Entries on locating words and elements:
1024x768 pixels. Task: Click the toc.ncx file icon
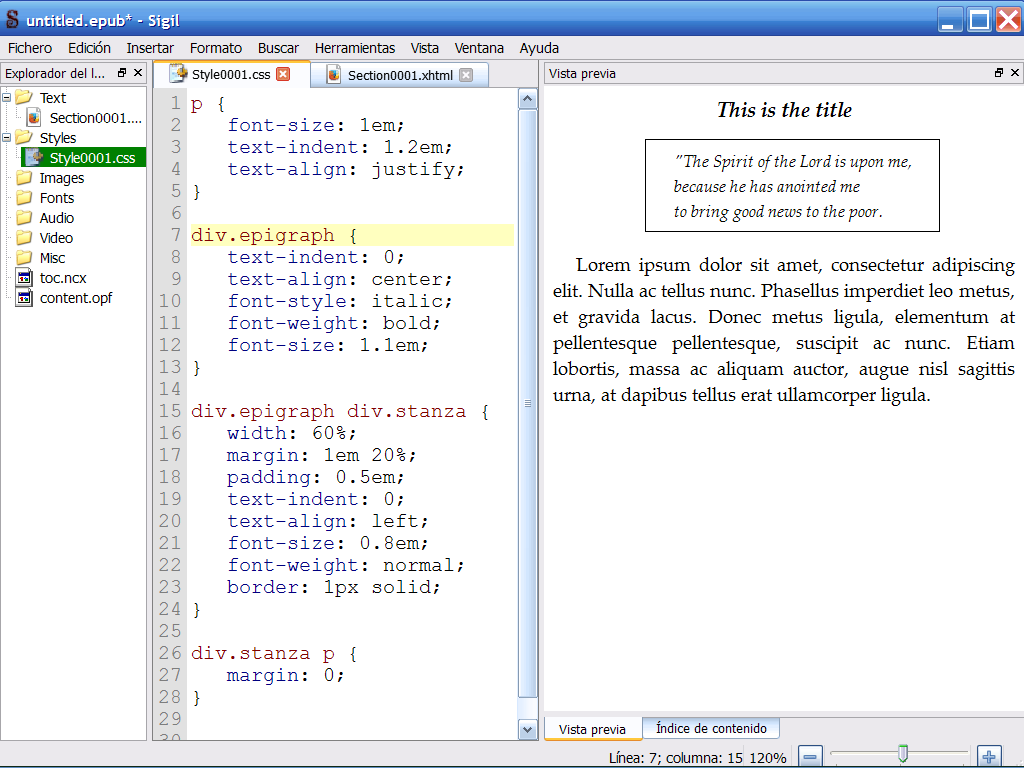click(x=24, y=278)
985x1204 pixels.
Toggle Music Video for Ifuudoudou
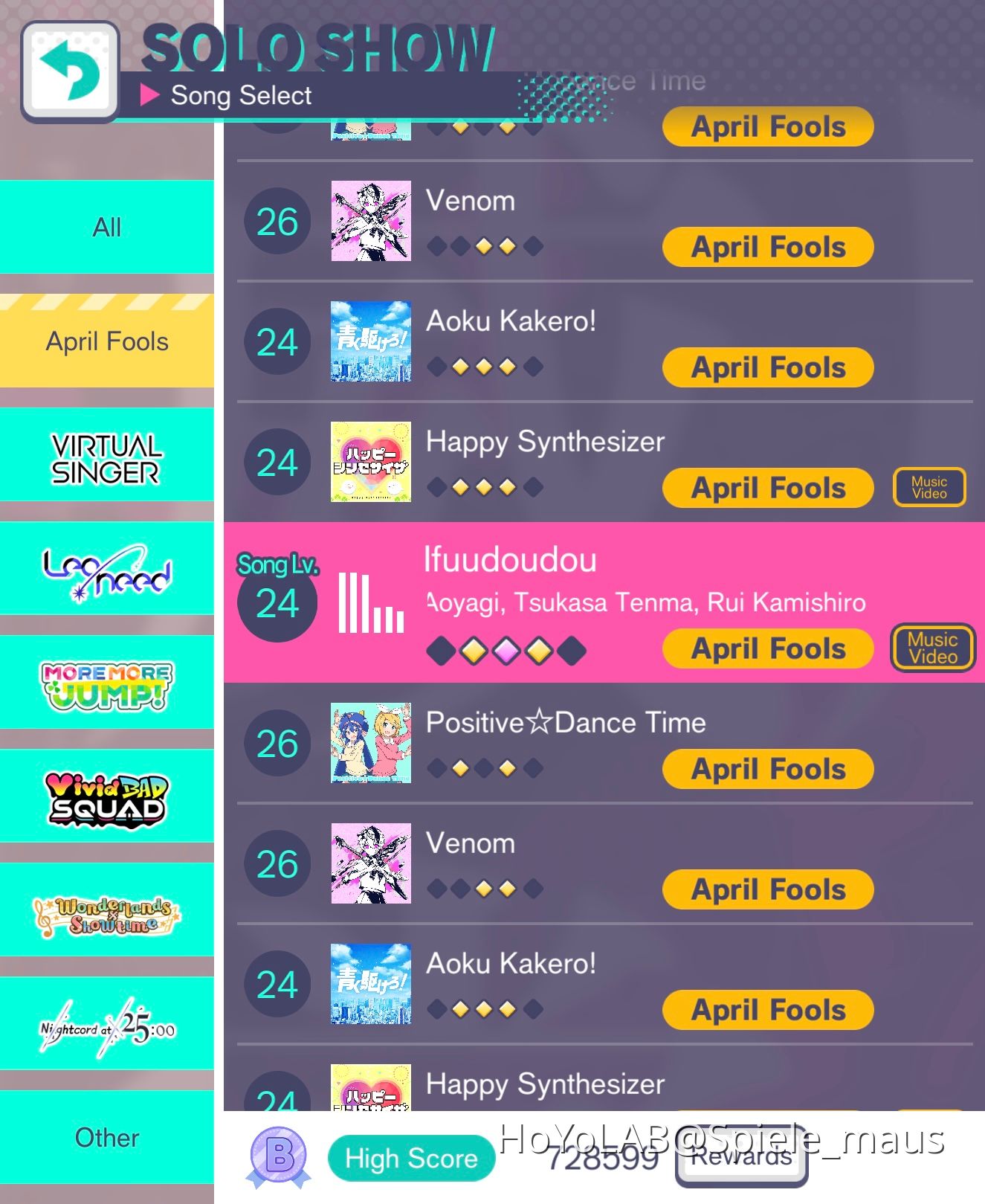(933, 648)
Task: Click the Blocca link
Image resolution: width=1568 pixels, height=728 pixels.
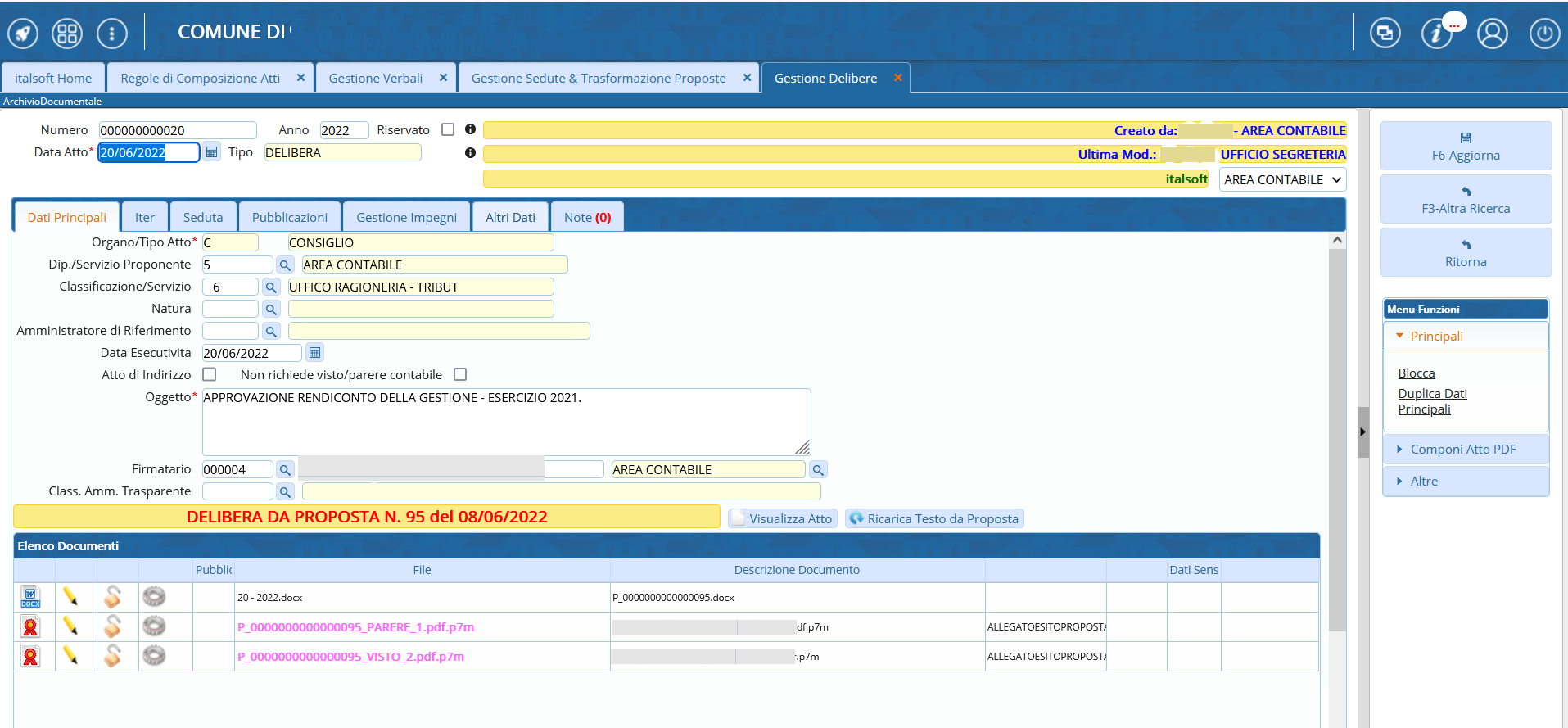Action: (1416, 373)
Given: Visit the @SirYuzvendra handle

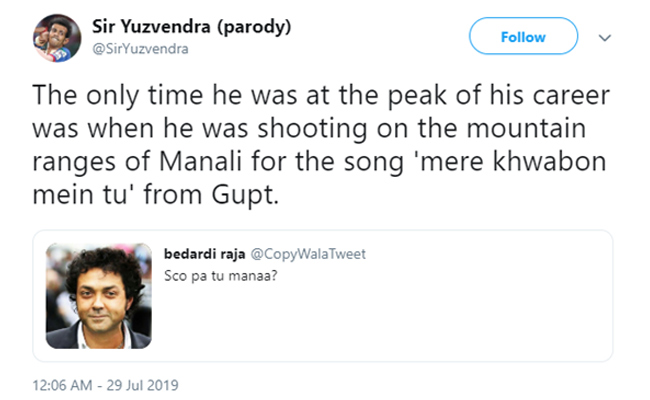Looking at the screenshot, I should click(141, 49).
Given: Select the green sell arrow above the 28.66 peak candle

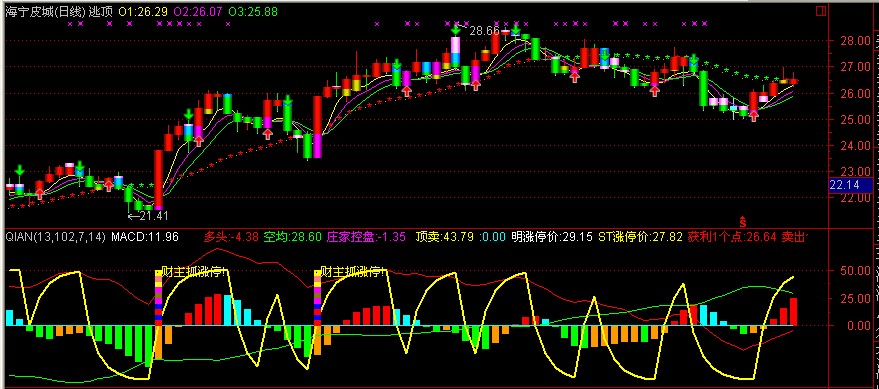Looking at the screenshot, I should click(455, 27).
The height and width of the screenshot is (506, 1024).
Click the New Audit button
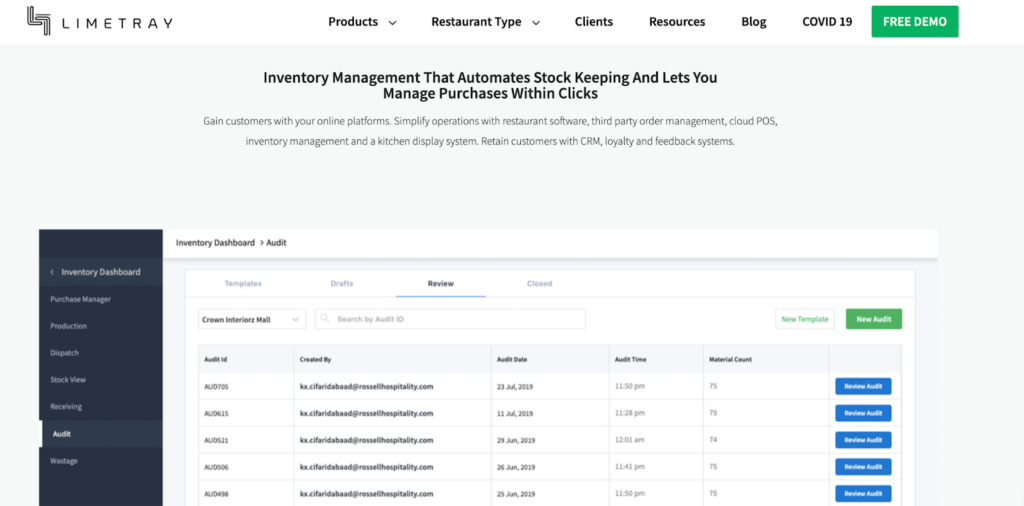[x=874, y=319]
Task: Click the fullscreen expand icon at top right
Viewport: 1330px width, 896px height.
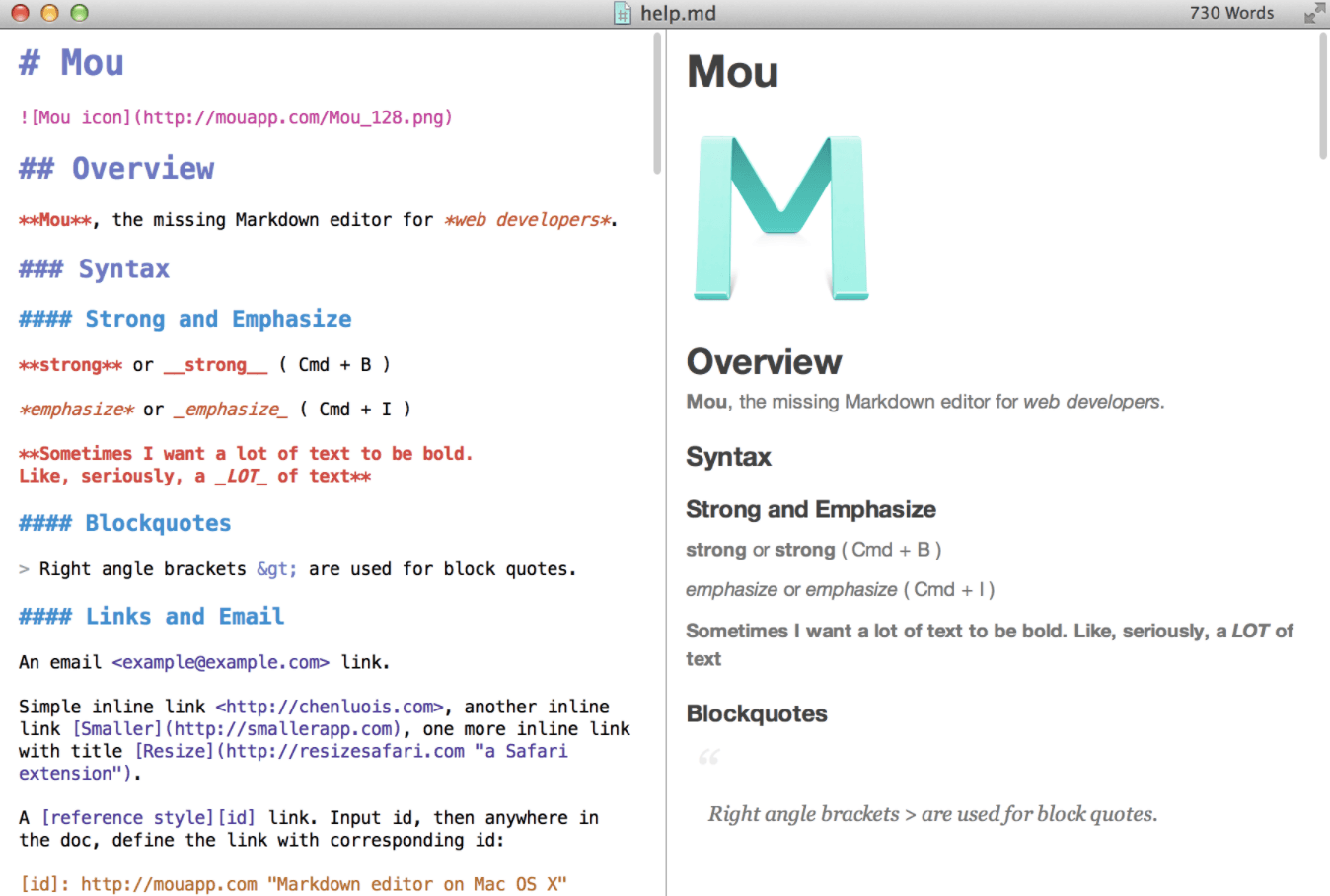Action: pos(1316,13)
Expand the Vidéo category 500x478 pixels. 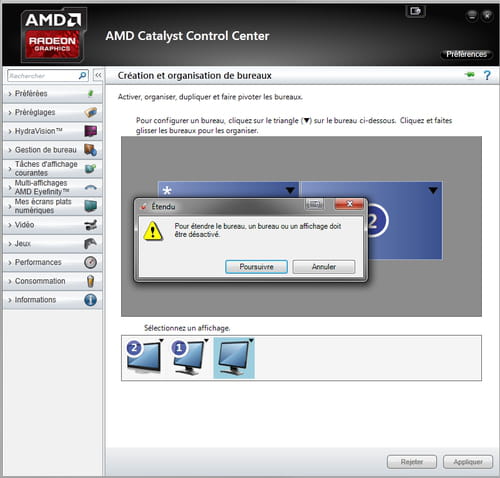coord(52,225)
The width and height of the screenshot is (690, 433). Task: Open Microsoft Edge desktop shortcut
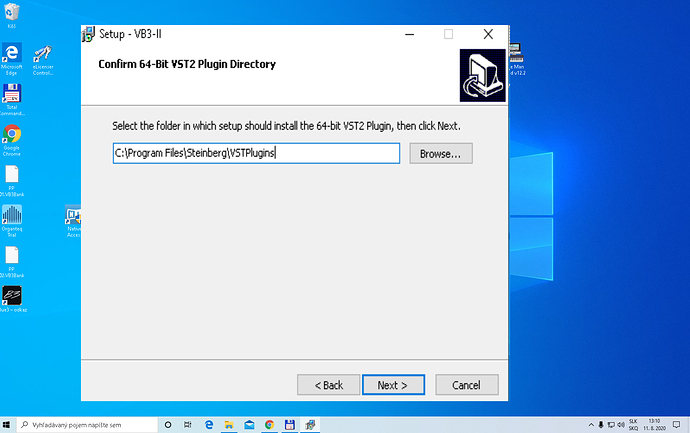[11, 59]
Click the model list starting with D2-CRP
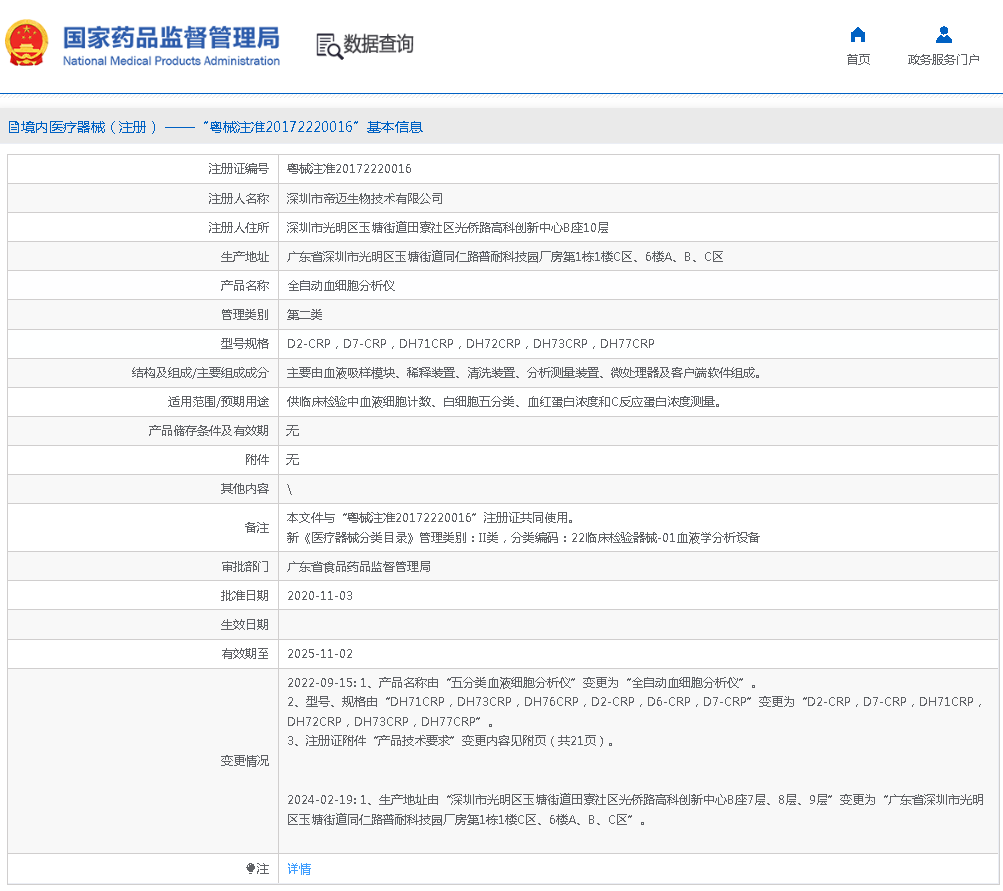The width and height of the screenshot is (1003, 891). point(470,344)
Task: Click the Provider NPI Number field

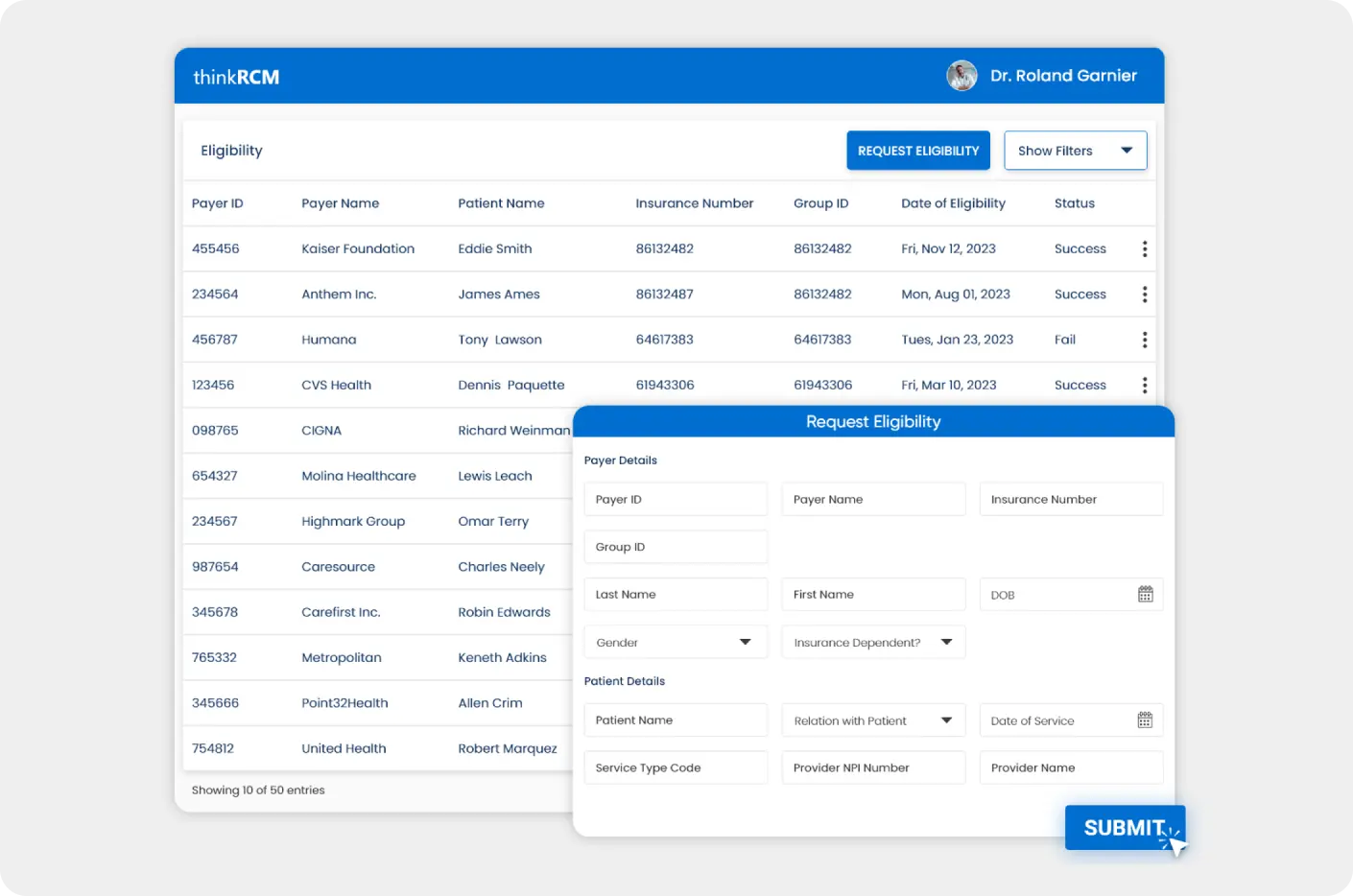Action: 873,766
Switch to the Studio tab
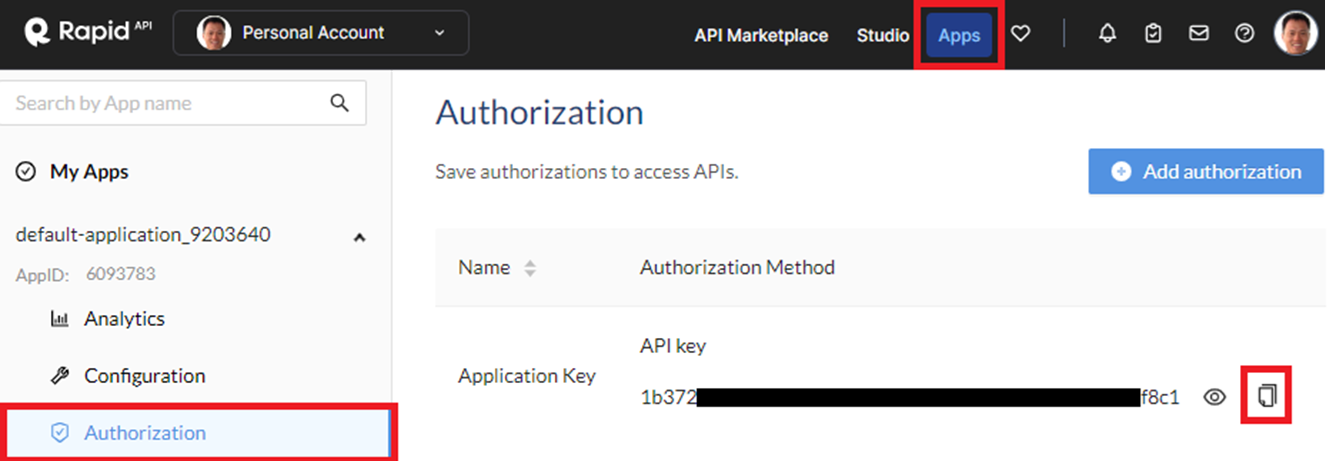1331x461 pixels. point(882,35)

Given problem: Give again the lines from the one with "Task: Click the Blocca link" to the one with "[x=874, y=319]", swapping "Given" for "Request" and keeping everything else the same. Return only those lines, without the pictures.

Full solution:
Task: Click the Blocca link
Image resolution: width=1568 pixels, height=728 pixels.
Action: (1416, 373)
Request: Visit the @SirYuzvendra handle

Looking at the screenshot, I should click(141, 49).
Request: Select the green sell arrow above the 28.66 peak candle

Looking at the screenshot, I should click(455, 27).
The height and width of the screenshot is (506, 1024).
Click the New Audit button
[x=874, y=319]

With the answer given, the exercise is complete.